(Available data)

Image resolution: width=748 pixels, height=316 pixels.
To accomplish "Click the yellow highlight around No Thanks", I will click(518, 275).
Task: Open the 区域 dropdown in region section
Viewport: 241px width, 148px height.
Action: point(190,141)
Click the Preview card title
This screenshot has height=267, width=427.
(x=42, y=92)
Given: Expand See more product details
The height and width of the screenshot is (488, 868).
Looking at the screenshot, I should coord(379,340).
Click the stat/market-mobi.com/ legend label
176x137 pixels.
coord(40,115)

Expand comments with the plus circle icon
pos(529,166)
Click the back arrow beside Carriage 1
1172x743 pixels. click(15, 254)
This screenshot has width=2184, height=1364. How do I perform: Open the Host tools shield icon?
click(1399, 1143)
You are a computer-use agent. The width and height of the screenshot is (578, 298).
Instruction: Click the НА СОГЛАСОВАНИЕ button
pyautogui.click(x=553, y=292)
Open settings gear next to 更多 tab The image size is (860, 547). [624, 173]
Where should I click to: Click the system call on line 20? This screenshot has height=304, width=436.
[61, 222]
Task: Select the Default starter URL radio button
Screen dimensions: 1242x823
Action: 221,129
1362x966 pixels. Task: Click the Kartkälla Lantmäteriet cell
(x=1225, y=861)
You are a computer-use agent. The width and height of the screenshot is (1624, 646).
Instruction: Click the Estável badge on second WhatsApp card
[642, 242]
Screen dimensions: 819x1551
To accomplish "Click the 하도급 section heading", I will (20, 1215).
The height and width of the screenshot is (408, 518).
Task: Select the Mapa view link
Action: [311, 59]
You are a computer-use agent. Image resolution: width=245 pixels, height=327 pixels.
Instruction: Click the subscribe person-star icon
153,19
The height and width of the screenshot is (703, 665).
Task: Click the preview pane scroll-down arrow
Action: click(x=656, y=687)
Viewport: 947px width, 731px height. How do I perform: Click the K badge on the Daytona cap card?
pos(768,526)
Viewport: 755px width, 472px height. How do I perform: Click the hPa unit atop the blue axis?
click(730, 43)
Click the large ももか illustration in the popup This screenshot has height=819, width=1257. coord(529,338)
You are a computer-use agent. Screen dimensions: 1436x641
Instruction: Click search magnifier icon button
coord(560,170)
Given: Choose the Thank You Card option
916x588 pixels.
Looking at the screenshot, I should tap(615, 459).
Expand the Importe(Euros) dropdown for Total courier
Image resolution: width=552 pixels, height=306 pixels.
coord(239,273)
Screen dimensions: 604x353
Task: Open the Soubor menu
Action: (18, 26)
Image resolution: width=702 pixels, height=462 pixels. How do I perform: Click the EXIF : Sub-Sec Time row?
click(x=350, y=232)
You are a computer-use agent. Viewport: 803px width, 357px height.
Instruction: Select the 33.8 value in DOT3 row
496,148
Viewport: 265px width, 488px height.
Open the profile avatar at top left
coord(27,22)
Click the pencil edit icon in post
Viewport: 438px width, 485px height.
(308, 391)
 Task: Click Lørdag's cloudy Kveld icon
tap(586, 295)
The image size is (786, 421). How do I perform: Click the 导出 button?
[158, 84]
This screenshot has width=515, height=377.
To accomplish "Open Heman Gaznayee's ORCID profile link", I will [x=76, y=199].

(End Available data)

* **Work request**: When you reach the line containing "Click the stat/market-mobi.com/ legend label" in the data above, start copying exactly, and stop after the line containing "is (578, 298).".

* **Task solution**:
Click the stat/market-mobi.com/ legend label
176x137 pixels.
coord(40,115)

Expand comments with the plus circle icon
pos(529,166)
Click the back arrow beside Carriage 1
1172x743 pixels. click(15, 254)
This screenshot has width=2184, height=1364. How do I perform: Open the Host tools shield icon?
click(1399, 1143)
You are a computer-use agent. The width and height of the screenshot is (578, 298).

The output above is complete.